Background: The diagnosis tuberculosis (TB) especialy in HIV patients remains a major obstacle to global control of TB, especially in resource limited settings. Light microscopy in sputum smears as common method in detection acid-fast bacilli (AFB) is specific but it only detects 30% to 40% of TB patients, while culture methods as gold standart in TB diagnostic require several weeks of incubation time. Genotypic method (polymerase chain reaction (PCR) and isothermal amplification) is known very sensitive and works fast but it requires special equipment and complex protocols in amplifying and detection amplified products. Cross-priming amplification (CPA) principle is isothermal amplification using multiple cross-linked primers (six to eight primers) and detection of amplified products is performed on special design plastic which is easy to performed and identified.

Objective: The study aimed to determine difference of PCR and CPA to detect M. tuberculosis in sputum specimens from suspected pulmonary tuberculosis without/with HIV patients.

Methods: 20 sputum samples suspected pulmonary TB of non-HIV patients and 37 sputum samples suspected pulmonary TB of HIV patients were subjected to CPA and PCR TB LMK FKUI.
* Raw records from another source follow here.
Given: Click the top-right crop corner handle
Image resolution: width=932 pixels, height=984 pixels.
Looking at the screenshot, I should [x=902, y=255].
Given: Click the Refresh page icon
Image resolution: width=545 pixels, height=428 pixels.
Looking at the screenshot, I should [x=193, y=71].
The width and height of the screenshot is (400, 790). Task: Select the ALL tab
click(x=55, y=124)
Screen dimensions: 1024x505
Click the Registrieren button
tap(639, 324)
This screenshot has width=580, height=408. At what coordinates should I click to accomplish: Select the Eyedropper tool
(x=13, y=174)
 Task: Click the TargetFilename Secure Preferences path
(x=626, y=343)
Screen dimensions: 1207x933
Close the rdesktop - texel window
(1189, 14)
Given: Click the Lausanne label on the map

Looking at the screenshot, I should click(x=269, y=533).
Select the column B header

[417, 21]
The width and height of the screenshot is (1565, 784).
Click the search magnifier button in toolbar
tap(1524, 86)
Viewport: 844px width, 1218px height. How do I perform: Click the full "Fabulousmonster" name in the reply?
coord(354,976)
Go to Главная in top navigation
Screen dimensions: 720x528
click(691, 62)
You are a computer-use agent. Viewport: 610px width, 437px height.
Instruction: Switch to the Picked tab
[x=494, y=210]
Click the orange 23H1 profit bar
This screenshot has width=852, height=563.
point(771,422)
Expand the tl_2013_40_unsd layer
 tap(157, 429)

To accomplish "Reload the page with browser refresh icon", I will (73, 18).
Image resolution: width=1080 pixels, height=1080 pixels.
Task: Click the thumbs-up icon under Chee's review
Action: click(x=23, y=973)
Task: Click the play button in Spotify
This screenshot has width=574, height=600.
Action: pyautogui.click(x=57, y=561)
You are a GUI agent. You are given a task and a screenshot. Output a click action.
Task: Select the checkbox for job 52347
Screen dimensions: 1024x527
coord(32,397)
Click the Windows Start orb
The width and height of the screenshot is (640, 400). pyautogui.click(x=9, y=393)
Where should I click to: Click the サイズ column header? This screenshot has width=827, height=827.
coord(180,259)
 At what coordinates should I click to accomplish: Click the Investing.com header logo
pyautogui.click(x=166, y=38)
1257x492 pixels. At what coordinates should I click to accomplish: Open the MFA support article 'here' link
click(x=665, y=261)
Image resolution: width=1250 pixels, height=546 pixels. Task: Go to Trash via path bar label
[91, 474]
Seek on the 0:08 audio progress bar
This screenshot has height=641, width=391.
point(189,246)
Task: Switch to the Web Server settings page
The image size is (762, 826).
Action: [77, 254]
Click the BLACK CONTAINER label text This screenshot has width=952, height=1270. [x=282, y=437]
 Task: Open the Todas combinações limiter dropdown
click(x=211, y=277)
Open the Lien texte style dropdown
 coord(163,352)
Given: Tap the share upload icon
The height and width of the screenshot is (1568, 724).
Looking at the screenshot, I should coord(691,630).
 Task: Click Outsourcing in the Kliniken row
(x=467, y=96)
Results:. All samples which were positive by CPA were also PCR positive but 20% result that were CPA negative were still positive by PCR and all samples with PCR negative were negative detected by CPA while some samples that were negative by CPA were still positive detected by PCR (20%). In HIV/AIDS population, there were significant correlation between CPA and PCR TB LMK FKUI which all positive result of CPA (94.1%) were also PCR positive but 30% of CPA negative were still CPA positive and almost all of PCR negative (93.3%) were CPA negative.

Conclusion: There were significant correlation between CPA and PCR TB LMK FKUI in ditected of M.tuberculosis in sputum of suspected pulmonary TB in populations of non HIV/AIDS patients and HIV/AIDS patients."